# Are hydrometers different?



## Wannabe (Feb 22, 2011)

Is there a difference between a wine hydrometer and one for beer?


----------



## Julie (Feb 22, 2011)

No, my husband makes beer and we go back and forth with the hydrometer but heaven help me it I would use his carboy or bottling bucket for my wine!


----------



## Wannabe (Feb 22, 2011)

Thanks. I was just wondering because the one I'm using looks quite different from the ones I've seen on-line.
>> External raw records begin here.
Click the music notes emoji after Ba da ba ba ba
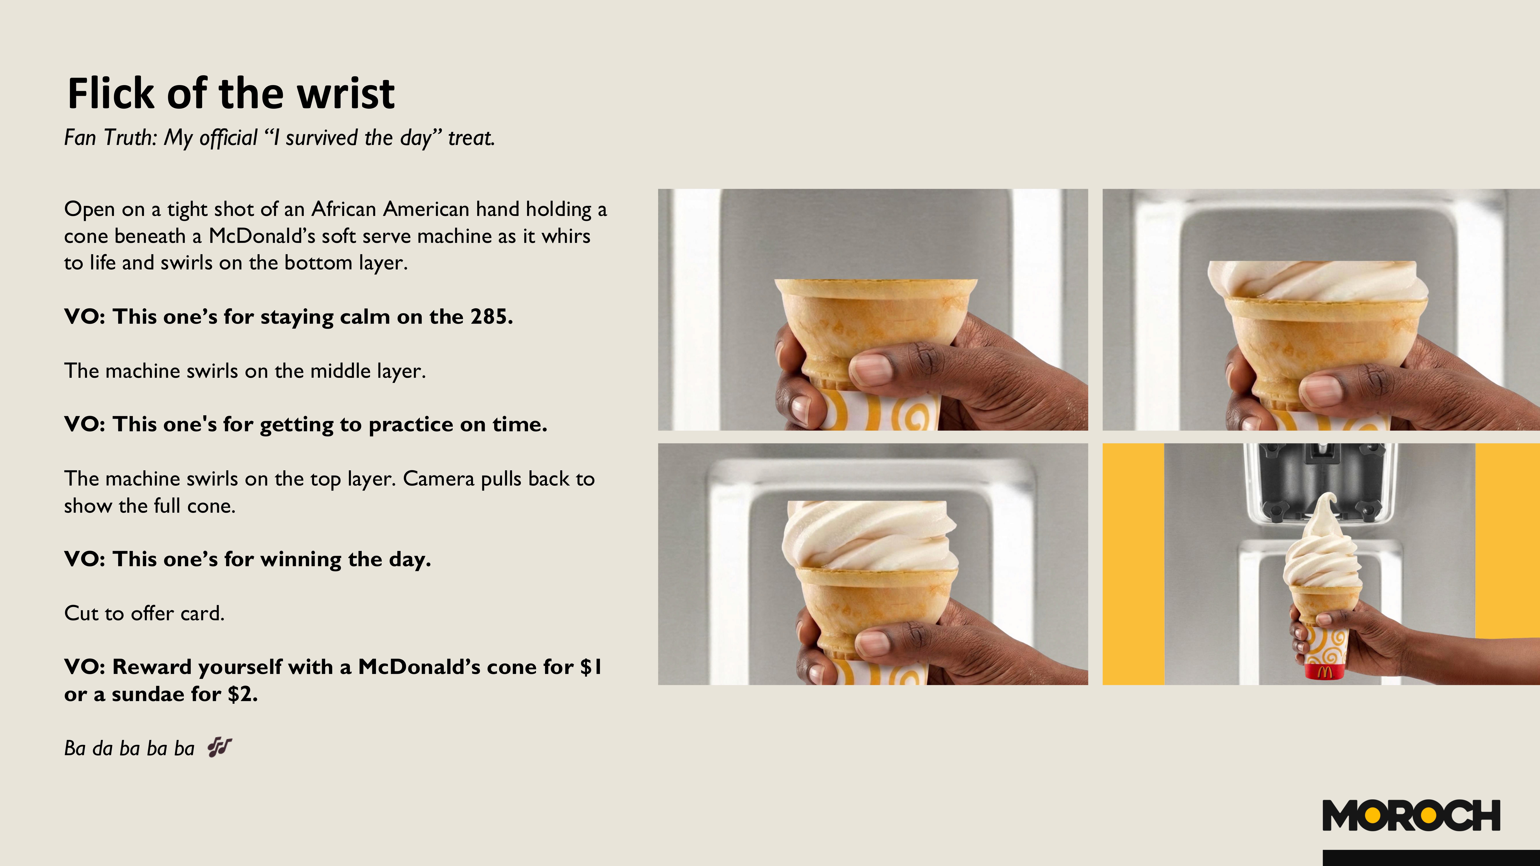tap(219, 747)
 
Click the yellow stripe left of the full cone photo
tap(1133, 564)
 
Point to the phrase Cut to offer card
tap(144, 613)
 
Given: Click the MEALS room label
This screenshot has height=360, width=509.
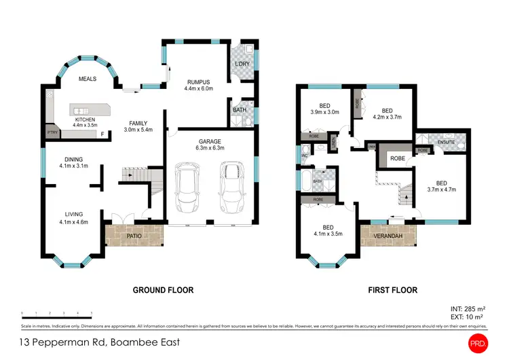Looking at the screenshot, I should [x=87, y=79].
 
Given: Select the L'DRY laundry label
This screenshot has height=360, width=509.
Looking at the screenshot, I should [x=242, y=65].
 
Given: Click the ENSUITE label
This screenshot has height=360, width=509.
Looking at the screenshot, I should [x=446, y=142].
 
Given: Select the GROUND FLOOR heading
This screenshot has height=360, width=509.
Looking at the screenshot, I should [x=163, y=290].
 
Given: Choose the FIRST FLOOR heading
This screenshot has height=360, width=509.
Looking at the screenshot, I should [x=392, y=290].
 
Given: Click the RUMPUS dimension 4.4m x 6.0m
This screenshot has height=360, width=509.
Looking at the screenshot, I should [x=198, y=88].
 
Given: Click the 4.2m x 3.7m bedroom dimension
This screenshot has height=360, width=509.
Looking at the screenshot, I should [x=387, y=118].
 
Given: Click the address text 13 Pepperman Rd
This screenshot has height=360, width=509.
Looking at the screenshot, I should [x=100, y=342].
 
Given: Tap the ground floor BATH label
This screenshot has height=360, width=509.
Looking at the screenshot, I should [x=240, y=109].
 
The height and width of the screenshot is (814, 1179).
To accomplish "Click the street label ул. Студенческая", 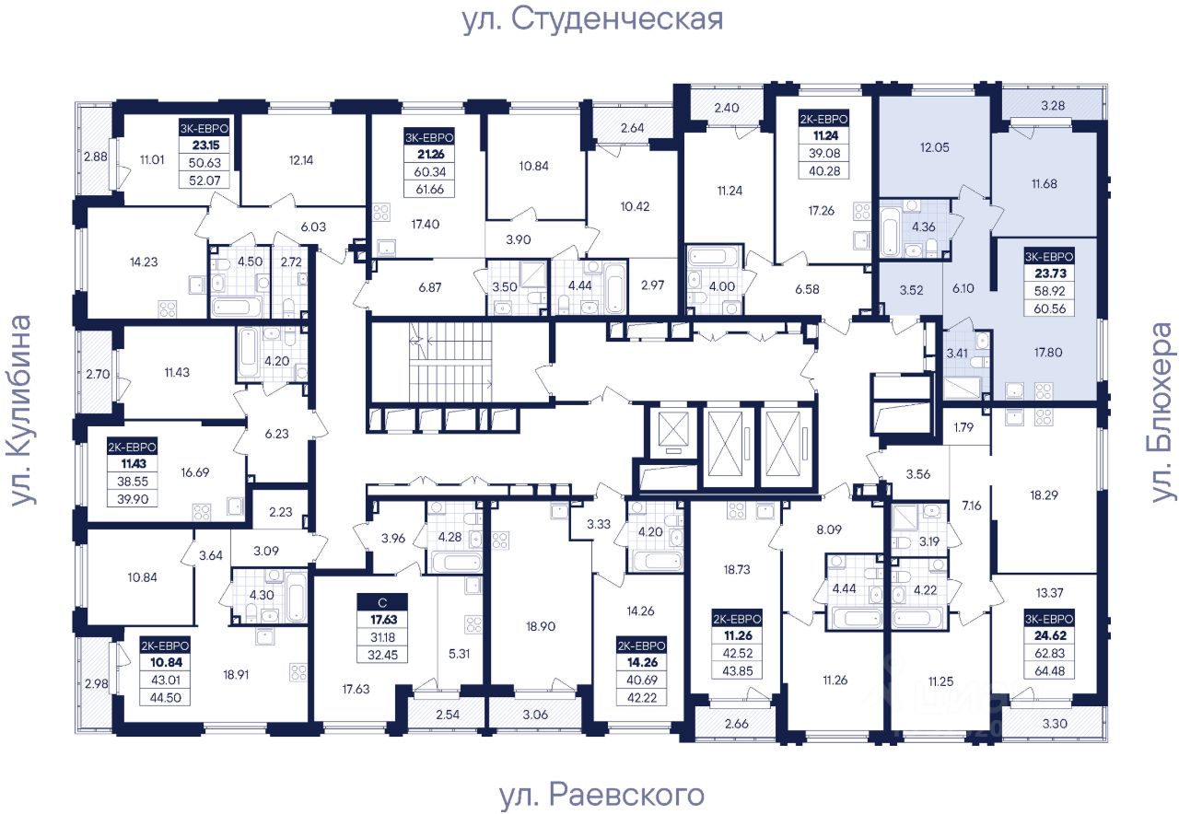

Just thought there might be a difference


----------



## Dugger (Feb 22, 2011)

There is another type of hydrometer for high alcohol spirits - they're called a proof and traille ( sp?) hydrometer and are different from a wine/beer one.


----------



## Wannabe (Feb 22, 2011)

This one is similar to most I've seen but then the weighted end is a little different. Instead of smooth and then pointed on the end like a bullet, it's different. The end has a narrow section and then flares out to the same diameter as it was before. Hard to describe but it looks a bit like you took one of the others and tied a string around the end and squeezed really hard. Sort of hourglass shaped and then round on the end instead of pointed.


----------



## Wade E (Feb 22, 2011)

There are a few different hydrometers out there. Some are triple scale and some are not. I think there are 3 or 4 different kinds before we even get into the ones just for high abv which will not work in beer or wine nor vice versa.


----------



## Wade E (Feb 22, 2011)

Then there is the Thermo hydrometer which is what I use and love it!


----------



## djrockinsteve (Feb 23, 2011)

There are different hydrometers and within the same brand/kind they tend to read slightly different from each other. Can't calibrate them. But consistancy is what's important.

Luc did research and testing on hydrometers. You could search this forum or visit his site to read about it. Very interesting.


----------